Secondo quanto si apprende dalle ultime consulenze tecniche, l'attuatore sullo scambio 05 dell'Alta Velocità Milano-Bologna avrebbe riportato i cablaggi montati al contrario comportando, di conseguenza, un funzionamento al rovescio del deviatoio. Il ricambio è prodotto dalla società francese Alstorm e, proprio in virtù di questa condizione, già nei giorni scorsi, la Procura di Lodi aveva posto sott'indagine anche l'ad Michele viale.

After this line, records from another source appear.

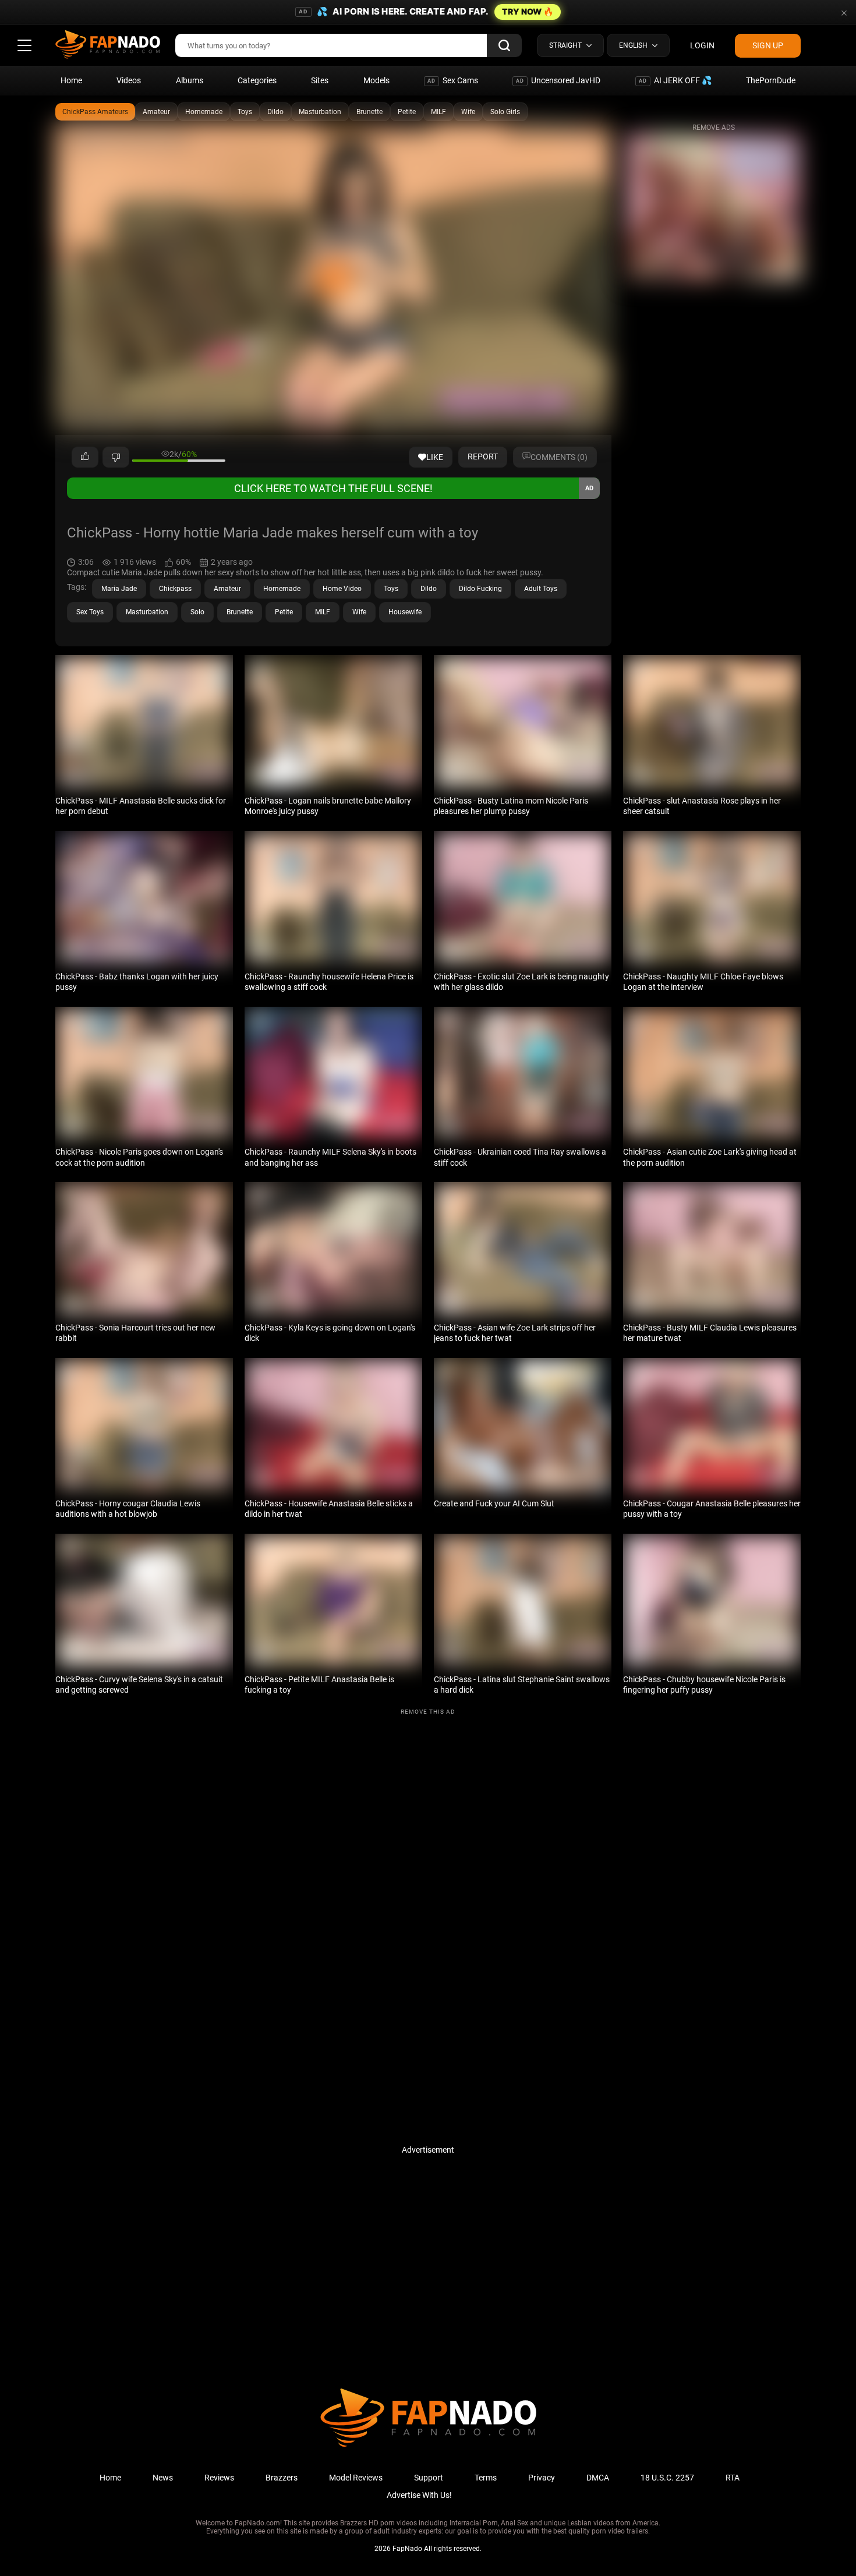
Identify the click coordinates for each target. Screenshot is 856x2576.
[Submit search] (504, 45)
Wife (468, 112)
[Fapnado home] (428, 2446)
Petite (407, 112)
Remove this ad (428, 1711)
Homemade (203, 112)
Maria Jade (119, 589)
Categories (257, 80)
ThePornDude (770, 80)
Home (71, 80)
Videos (128, 80)
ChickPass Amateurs (95, 112)
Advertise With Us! (419, 2495)
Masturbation (320, 112)
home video (342, 589)
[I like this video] (85, 457)
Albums (189, 80)
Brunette (369, 112)
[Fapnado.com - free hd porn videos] (107, 45)
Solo (197, 612)
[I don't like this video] (115, 457)
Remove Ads (713, 127)
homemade (281, 589)
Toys (245, 112)
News (163, 2477)
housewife (405, 612)
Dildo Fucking (480, 589)
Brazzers (282, 2477)
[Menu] (24, 45)
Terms (486, 2477)
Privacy (541, 2477)
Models (376, 80)
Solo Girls (505, 112)
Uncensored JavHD (558, 80)
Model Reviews (356, 2477)
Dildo (275, 112)
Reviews (219, 2477)
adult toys (540, 589)
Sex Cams (452, 80)
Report (483, 456)
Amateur (156, 112)
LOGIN (702, 45)
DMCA (597, 2477)
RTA (733, 2477)
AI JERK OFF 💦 (675, 80)
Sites (319, 80)
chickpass (175, 589)
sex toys (90, 612)
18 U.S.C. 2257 (667, 2477)
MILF (438, 112)
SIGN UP (767, 45)
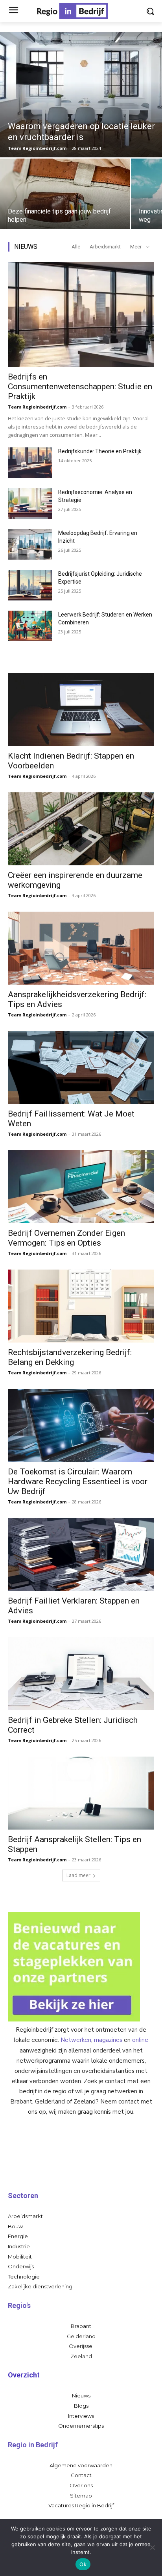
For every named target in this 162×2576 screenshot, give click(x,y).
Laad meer (78, 1875)
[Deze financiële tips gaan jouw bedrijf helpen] (65, 194)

Dunque, a determinare il deragliamento sarebbe stata una maldestra sostitzione dell'attuatore che, a quanto pare, non è stato posizionato nella maniera corretta. Il sospetto è che lo scambio sia stato mosso da una centrale di comando lungo i binari senza che nessuno si fosse sincerato, prima di ripristinare la normale circolazione dei convogli, di averlo inserito nel verso giusto. Da lì, ne sarebbe conseguito il deragliamento del treno. Per questo, sono sotto esame le procedure di sostituzione dei deviatoi, coordinate da Rfi, e la catena dei controlli di qualità sui pezzi di ricambio prodotti dalla multinazionale francese.

Le indagini, condotte da Marco Napoli del Nucleo operativo incidenti ferroviari e da ngelo Laurino del compartimento Polfer Lombardia, sembrerebbero vicine alla risoluzione dell'inchiesta. E proprio sulle indagini interviene Rfi che fa sapere: "Rete Ferroviaria Italiana prende atto dell’evoluzione delle indagini sull’incidente di Ospedaletto Lodigiano, comprendendo la necessità della notifica di ulteriori avvisi di garanzia come atto dovuto per consentire la più ampia partecipazione agli accertamenti irripetibili che si svolgeranno nei prossimi giorni. Oggi la rete ferroviaria italiana è tra le reti più sicure in Europa, grazie anche all’articolato sistema di gestione della sicurezza. RFI conferma piena collaborazione e fiducia nell’operato degli inquirenti".